__What the task requires__
Look through the records below, and whenever a line contains "magnifying", copy it.

__Records excerpted from a collection__
-=-=-
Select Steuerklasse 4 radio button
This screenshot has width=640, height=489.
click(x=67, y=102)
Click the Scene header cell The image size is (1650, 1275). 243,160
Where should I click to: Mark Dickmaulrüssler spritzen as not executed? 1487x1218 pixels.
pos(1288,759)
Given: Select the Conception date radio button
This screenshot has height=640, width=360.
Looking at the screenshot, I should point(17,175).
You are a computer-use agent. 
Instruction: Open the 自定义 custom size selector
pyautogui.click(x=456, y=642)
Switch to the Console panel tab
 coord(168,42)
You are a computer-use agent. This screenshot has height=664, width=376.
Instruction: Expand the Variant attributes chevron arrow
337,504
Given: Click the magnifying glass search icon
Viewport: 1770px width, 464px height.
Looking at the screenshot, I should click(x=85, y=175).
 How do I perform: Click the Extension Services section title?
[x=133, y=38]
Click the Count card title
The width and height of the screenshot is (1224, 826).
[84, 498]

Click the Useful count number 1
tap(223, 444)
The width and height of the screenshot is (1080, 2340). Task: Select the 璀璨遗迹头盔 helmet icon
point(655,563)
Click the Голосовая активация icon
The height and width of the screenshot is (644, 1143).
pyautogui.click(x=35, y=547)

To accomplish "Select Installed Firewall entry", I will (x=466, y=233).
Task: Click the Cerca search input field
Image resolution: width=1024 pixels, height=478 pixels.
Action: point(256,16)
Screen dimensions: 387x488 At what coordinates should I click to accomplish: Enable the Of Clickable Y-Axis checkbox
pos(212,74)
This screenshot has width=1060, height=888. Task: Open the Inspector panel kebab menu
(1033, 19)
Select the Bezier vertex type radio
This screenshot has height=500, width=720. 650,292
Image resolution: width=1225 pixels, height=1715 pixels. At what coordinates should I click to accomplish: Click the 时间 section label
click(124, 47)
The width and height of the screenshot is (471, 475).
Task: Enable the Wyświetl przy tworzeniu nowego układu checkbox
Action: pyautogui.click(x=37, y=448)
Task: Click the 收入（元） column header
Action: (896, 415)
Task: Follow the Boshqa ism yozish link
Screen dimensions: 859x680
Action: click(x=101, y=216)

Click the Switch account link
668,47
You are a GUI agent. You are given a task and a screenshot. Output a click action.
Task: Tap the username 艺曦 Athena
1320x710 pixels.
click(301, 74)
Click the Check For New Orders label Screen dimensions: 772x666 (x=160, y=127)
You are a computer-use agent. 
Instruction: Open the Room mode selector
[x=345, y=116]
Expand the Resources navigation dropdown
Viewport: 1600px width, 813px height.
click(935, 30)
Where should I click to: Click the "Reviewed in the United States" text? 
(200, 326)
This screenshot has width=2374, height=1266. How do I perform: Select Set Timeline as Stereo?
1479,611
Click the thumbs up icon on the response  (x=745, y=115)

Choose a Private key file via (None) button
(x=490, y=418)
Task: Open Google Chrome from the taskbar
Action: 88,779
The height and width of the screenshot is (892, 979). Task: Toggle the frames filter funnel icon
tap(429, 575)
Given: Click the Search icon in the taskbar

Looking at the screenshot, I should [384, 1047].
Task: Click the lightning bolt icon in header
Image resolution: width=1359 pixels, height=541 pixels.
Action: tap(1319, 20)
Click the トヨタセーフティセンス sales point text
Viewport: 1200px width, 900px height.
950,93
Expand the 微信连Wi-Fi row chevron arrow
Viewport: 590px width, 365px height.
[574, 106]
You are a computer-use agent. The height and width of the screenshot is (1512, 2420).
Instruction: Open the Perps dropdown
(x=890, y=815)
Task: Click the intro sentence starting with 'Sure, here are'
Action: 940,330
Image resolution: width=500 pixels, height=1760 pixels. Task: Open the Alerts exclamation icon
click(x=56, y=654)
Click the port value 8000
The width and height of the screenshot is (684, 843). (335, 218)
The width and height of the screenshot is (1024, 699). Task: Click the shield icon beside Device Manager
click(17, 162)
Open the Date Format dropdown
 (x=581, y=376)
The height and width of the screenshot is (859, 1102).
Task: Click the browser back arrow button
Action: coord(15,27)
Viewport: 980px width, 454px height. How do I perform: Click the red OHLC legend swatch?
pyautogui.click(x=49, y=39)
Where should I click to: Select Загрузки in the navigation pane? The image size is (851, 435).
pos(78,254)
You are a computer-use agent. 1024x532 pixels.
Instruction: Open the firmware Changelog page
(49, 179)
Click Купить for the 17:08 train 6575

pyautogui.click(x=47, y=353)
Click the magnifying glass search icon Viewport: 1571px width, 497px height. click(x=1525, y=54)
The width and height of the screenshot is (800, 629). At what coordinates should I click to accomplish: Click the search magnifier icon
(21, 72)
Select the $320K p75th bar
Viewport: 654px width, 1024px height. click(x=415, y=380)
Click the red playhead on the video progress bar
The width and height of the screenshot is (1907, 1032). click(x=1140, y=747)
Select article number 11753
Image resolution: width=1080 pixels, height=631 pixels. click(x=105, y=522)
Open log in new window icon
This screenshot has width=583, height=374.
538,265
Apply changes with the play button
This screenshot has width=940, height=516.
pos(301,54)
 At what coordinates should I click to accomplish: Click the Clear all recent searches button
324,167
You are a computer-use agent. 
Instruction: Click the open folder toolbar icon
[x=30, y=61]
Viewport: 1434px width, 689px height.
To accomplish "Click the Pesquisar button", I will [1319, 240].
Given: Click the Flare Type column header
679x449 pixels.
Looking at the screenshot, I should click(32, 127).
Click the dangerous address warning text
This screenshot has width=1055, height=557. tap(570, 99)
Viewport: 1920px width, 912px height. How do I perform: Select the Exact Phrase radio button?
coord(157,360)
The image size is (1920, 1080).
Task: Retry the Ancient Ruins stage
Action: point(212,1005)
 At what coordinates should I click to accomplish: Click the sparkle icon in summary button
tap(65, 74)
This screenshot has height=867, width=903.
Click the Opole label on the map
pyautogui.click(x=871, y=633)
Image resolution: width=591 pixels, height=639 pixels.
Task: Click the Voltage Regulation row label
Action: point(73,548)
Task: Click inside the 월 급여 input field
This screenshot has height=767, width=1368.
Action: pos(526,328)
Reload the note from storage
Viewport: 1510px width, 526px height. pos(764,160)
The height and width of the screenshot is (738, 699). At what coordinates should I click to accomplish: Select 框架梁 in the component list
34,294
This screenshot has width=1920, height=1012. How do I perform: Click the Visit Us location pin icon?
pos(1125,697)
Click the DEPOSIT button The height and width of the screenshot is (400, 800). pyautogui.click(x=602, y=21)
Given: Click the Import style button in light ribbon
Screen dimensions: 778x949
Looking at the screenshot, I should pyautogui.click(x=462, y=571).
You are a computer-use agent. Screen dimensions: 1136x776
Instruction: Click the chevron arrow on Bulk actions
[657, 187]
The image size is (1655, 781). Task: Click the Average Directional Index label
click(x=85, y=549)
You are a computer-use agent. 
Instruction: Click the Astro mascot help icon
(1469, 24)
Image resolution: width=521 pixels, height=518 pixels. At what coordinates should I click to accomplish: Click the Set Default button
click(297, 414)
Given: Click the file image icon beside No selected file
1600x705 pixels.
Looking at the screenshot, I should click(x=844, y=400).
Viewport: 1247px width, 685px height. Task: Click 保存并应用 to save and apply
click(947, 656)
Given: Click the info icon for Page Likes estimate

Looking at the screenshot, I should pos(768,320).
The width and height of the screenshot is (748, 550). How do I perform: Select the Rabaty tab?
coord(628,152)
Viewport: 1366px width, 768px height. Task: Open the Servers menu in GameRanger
-=-=-
__Written answer__
Given: Click the magnifying glass search icon
Click the magnifying glass search icon Viewport: 1571px width, 497px height. click(x=1525, y=54)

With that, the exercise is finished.